JUDITH LEWIS HERMAN, M.D., AND BANDY X. LEE, M.D., M.DIV.
Professions can create forms of ethical conversation that are impossible between a lonely individual and a distant government. If members of professions think of themselves as groups … with norms and rules that oblige them at all times, then they can gain … confidence, and indeed a certain kind of power.
Timothy Snyder, On Tyranny: Twenty Lessons from the Twentieth Century (2017)
Soon after the presidential election of 2016, alarmed by the apparent mental instability of the president-elect, we both separately circulated letters among some of our professional colleagues, expressing our concern. Most of them declined to sign. A number of people admitted they were afraid of some undefined form of governmental retaliation, so quickly had a climate of fear taken hold. They asked us if we were not wary of being “targeted,” and advised us to seek legal counsel. This was a lesson to us in how a climate of fear can induce people to censor themselves.
Others who declined to sign our letters of concern cited matters of principle. Psychiatry, we were warned, should stay out of politics; otherwise, the profession could end up being ethically compromised. The example most frequently cited was that of psychiatrists in the Soviet Union who collaborated with the secret police to diagnose dissidents as mentally ill and confine them to prisons that fronted as hospitals (Medvedev and Medvedev 1971).

### Problems to work on
(1) List every year given in the passage on psychiatry and politics.
(2) Answer these questions using the passage on psychiatry and politics:
(a) What is the title of the book by Timothy Snyder that is quoted?
(b) What did some colleagues advise the two authors to seek?
(c) In the Soviet Union, whom did psychiatrists collaborate with to diagnose dissidents as mentally ill?
(3) Reproduce everything in the passage on psychiatry and politics from "Soon after the" down to "to censor themselves.".

(Dataset entries)

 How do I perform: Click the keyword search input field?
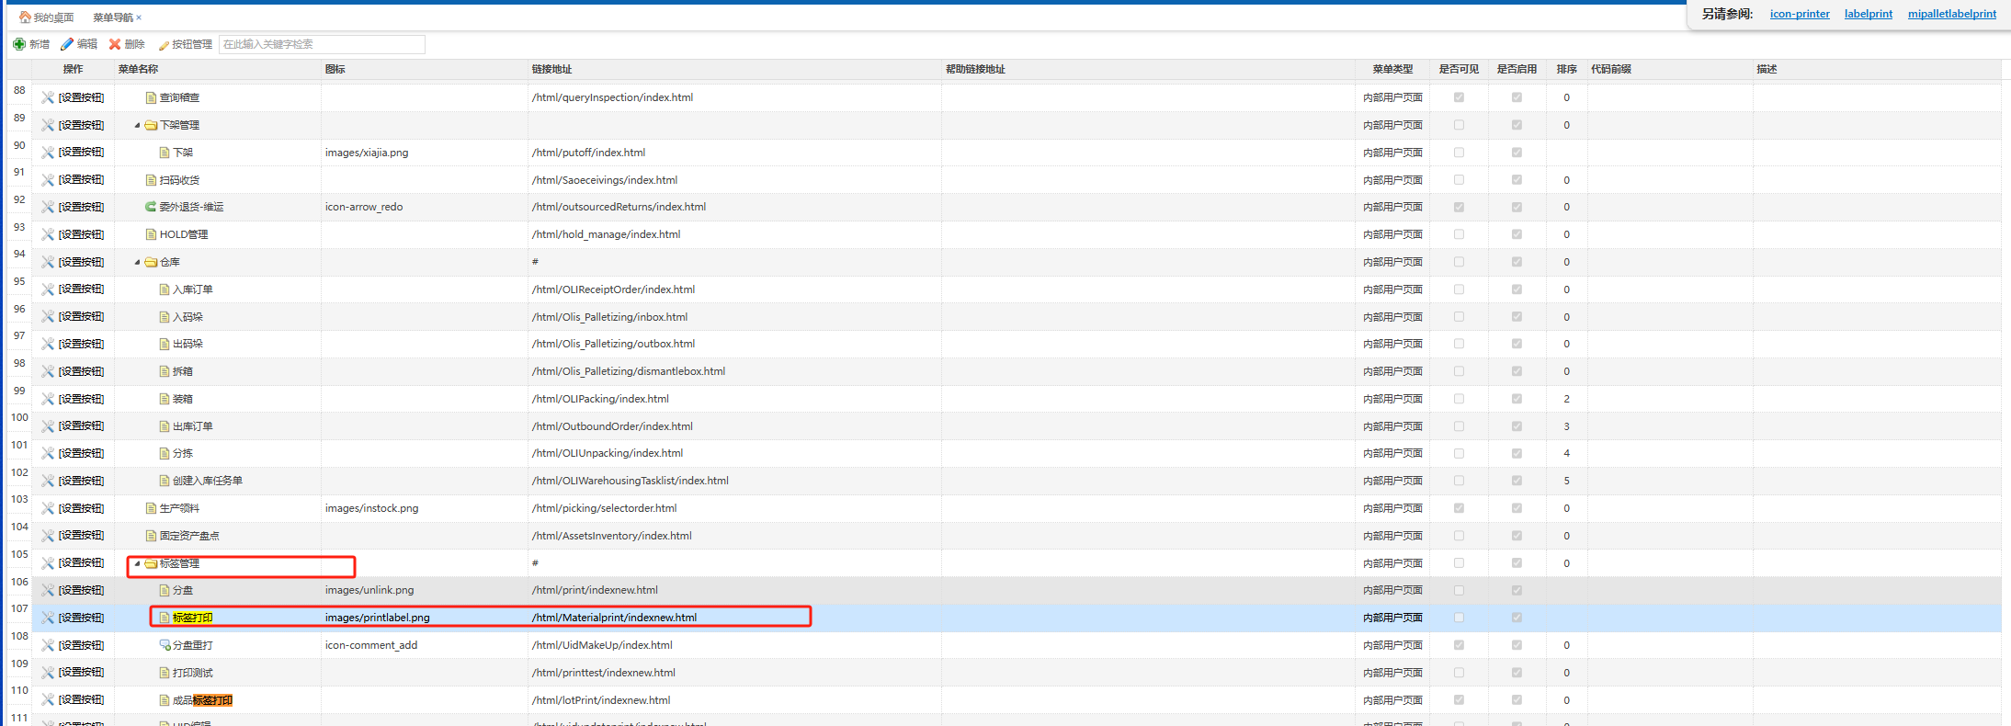322,44
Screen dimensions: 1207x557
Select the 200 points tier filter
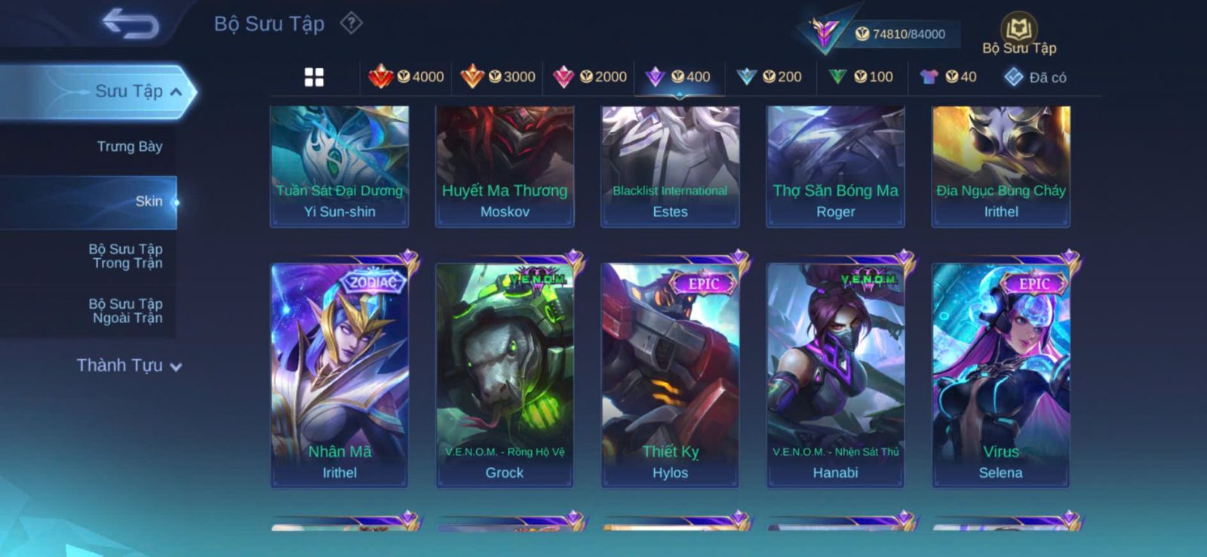(769, 76)
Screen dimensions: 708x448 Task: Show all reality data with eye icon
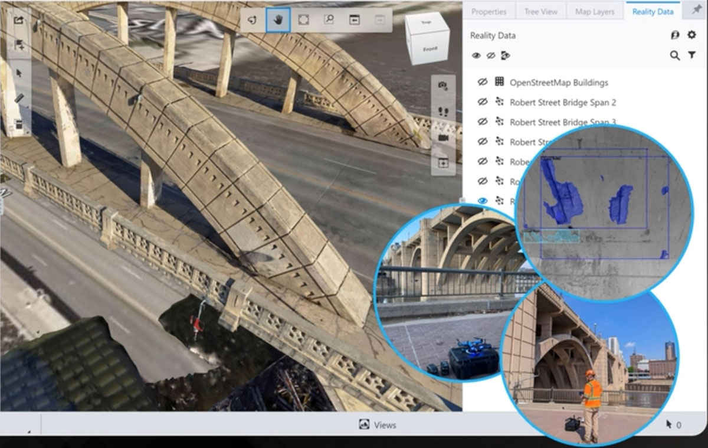(x=476, y=55)
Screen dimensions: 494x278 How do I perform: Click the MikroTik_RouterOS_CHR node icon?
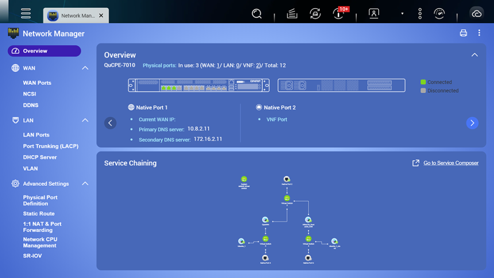pyautogui.click(x=308, y=220)
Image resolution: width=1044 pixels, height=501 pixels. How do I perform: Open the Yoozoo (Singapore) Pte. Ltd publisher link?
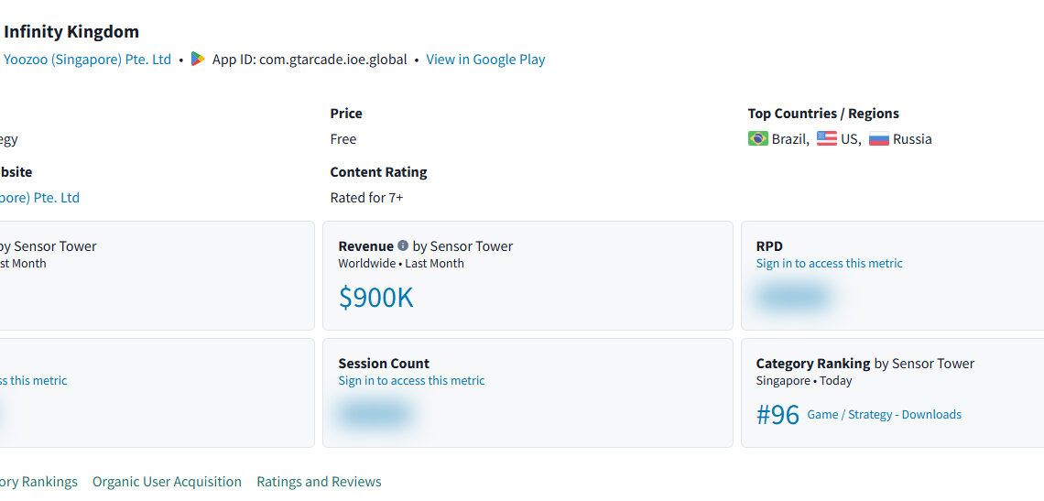pyautogui.click(x=87, y=60)
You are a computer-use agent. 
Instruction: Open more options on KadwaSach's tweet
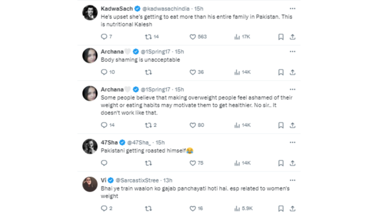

### Written responses
(1) 2017, 2016, 1971

(2)
(a) On Tyranny: Twenty Lessons from the Twentieth Century
(b) Legal counsel
(c) The secret police

(3)
Soon after the presidential election of 2016, alarmed by the apparent mental instability of the president-elect, we both separately circulated letters among some of our professional colleagues, expressing our concern. Most of them declined to sign. A number of people admitted they were afraid of some undefined form of governmental retaliation, so quickly had a climate of fear taken hold. They asked us if we were not wary of being “targeted,” and advised us to seek legal counsel. This was a lesson to us in how a climate of fear can induce people to censor themselves.